**What the task requires**.
The entries shown below should be output exactly as they appear.

*** Opening Records ***

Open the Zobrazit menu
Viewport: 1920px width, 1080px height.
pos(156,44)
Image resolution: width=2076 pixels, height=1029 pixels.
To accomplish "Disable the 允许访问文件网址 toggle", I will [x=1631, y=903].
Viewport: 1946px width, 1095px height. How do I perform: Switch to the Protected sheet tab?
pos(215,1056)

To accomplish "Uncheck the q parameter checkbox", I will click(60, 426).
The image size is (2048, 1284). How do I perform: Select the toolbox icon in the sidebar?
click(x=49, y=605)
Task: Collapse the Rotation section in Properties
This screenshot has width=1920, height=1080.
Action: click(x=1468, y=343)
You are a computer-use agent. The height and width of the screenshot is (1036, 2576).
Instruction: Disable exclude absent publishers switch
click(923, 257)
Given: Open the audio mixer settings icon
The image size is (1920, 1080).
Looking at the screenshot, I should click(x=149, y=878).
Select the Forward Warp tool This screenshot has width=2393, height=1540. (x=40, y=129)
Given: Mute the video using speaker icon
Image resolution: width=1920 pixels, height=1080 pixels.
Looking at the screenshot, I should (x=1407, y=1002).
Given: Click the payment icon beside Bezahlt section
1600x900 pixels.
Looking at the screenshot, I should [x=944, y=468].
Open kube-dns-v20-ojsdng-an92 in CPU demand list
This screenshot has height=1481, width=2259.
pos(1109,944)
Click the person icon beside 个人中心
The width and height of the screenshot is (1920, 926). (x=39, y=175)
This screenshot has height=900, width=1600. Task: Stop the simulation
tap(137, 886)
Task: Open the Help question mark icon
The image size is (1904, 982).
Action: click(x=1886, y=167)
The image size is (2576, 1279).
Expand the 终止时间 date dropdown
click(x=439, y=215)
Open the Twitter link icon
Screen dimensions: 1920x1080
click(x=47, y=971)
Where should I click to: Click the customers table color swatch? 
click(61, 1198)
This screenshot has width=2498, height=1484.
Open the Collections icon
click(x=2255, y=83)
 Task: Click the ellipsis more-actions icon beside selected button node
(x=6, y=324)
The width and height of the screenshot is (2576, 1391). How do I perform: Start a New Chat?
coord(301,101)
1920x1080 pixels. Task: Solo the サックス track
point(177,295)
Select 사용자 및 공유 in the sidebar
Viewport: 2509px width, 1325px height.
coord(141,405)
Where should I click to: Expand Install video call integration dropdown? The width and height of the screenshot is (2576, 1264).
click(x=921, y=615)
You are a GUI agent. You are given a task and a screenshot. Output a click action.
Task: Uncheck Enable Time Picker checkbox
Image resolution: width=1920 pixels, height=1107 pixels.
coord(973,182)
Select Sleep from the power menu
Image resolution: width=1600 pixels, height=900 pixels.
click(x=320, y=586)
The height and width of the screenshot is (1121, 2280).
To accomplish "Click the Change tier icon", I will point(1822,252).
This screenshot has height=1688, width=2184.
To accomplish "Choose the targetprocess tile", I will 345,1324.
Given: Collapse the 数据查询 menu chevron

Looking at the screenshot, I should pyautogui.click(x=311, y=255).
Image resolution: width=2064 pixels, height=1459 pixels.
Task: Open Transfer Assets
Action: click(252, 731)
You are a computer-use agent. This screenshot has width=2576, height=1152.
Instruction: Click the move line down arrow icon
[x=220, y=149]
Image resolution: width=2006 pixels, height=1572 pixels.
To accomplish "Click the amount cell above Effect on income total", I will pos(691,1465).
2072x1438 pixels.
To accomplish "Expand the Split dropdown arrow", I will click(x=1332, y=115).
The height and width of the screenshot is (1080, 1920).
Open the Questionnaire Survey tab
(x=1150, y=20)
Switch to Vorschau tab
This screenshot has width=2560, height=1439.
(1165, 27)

*** Closing Records ***

**Output for this exercise**.
Open the Zobrazit menu
Viewport: 1920px width, 1080px height.
pos(156,44)
Image resolution: width=2076 pixels, height=1029 pixels.
To accomplish "Disable the 允许访问文件网址 toggle", I will [x=1631, y=903].
Viewport: 1946px width, 1095px height. How do I perform: Switch to the Protected sheet tab?
pos(215,1056)

To accomplish "Uncheck the q parameter checkbox", I will click(60, 426).
The image size is (2048, 1284). How do I perform: Select the toolbox icon in the sidebar?
click(x=49, y=605)
Task: Collapse the Rotation section in Properties
This screenshot has width=1920, height=1080.
Action: click(x=1468, y=343)
You are a computer-use agent. The height and width of the screenshot is (1036, 2576).
Instruction: Disable exclude absent publishers switch
click(923, 257)
Given: Open the audio mixer settings icon
The image size is (1920, 1080).
Looking at the screenshot, I should click(x=149, y=878).
Select the Forward Warp tool This screenshot has width=2393, height=1540. (x=40, y=129)
Given: Mute the video using speaker icon
Image resolution: width=1920 pixels, height=1080 pixels.
Looking at the screenshot, I should (x=1407, y=1002).
Given: Click the payment icon beside Bezahlt section
1600x900 pixels.
Looking at the screenshot, I should [x=944, y=468].
Open kube-dns-v20-ojsdng-an92 in CPU demand list
This screenshot has height=1481, width=2259.
pos(1109,944)
Click the person icon beside 个人中心
The width and height of the screenshot is (1920, 926). (x=39, y=175)
This screenshot has height=900, width=1600. Task: Stop the simulation
tap(137, 886)
Task: Open the Help question mark icon
The image size is (1904, 982).
Action: click(x=1886, y=167)
The image size is (2576, 1279).
Expand the 终止时间 date dropdown
click(x=439, y=215)
Open the Twitter link icon
Screen dimensions: 1920x1080
click(x=47, y=971)
Where should I click to: Click the customers table color swatch? 
click(61, 1198)
This screenshot has width=2498, height=1484.
Open the Collections icon
click(x=2255, y=83)
 Task: Click the ellipsis more-actions icon beside selected button node
(x=6, y=324)
The width and height of the screenshot is (2576, 1391). How do I perform: Start a New Chat?
coord(301,101)
1920x1080 pixels. Task: Solo the サックス track
point(177,295)
Select 사용자 및 공유 in the sidebar
Viewport: 2509px width, 1325px height.
coord(141,405)
Where should I click to: Expand Install video call integration dropdown? The width and height of the screenshot is (2576, 1264).
click(x=921, y=615)
You are a GUI agent. You are given a task and a screenshot. Output a click action.
Task: Uncheck Enable Time Picker checkbox
Image resolution: width=1920 pixels, height=1107 pixels.
coord(973,182)
Select Sleep from the power menu
Image resolution: width=1600 pixels, height=900 pixels.
click(x=320, y=586)
The height and width of the screenshot is (1121, 2280).
To accomplish "Click the Change tier icon", I will point(1822,252).
This screenshot has height=1688, width=2184.
To accomplish "Choose the targetprocess tile", I will 345,1324.
Given: Collapse the 数据查询 menu chevron

Looking at the screenshot, I should pyautogui.click(x=311, y=255).
Image resolution: width=2064 pixels, height=1459 pixels.
Task: Open Transfer Assets
Action: click(252, 731)
You are a computer-use agent. This screenshot has width=2576, height=1152.
Instruction: Click the move line down arrow icon
[x=220, y=149]
Image resolution: width=2006 pixels, height=1572 pixels.
To accomplish "Click the amount cell above Effect on income total", I will pos(691,1465).
2072x1438 pixels.
To accomplish "Expand the Split dropdown arrow", I will click(x=1332, y=115).
The height and width of the screenshot is (1080, 1920).
Open the Questionnaire Survey tab
(x=1150, y=20)
Switch to Vorschau tab
This screenshot has width=2560, height=1439.
(1165, 27)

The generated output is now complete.